[start EXERCISE INPUT]
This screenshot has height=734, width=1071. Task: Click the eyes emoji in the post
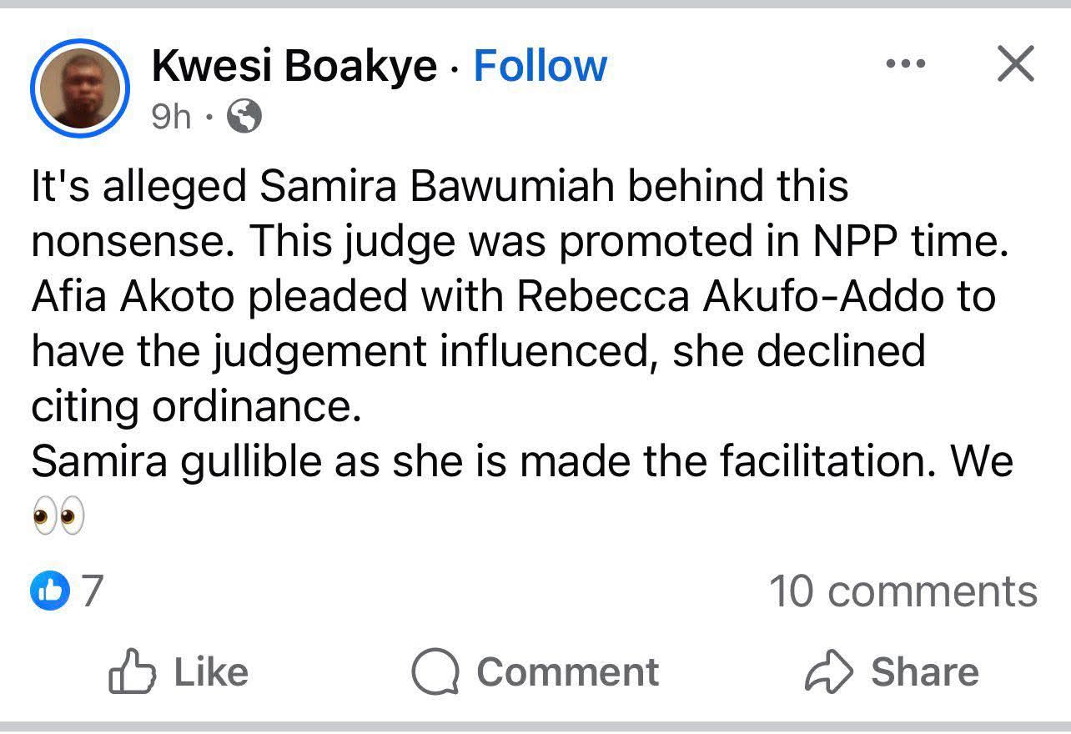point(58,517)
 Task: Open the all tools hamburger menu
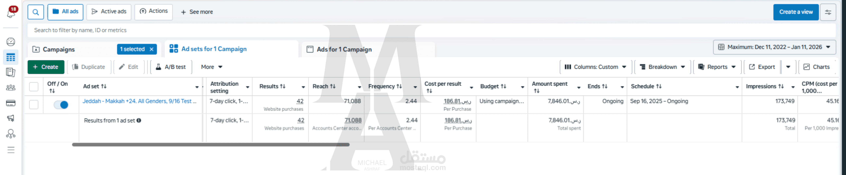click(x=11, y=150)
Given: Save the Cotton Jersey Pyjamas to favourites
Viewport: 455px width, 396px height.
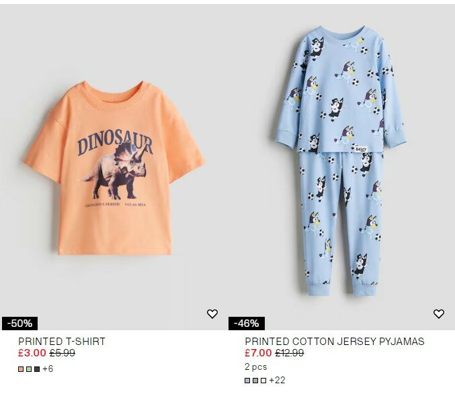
[end EXERCISE INPUT]
Copy out every line of the listing above word for word, leaving out the pictures.

This screenshot has height=734, width=1071. Task: Click the eyes emoji in the post
point(58,517)
 Task: Open the all tools hamburger menu
click(x=11, y=150)
Given: Save the Cotton Jersey Pyjamas to favourites
Viewport: 455px width, 396px height.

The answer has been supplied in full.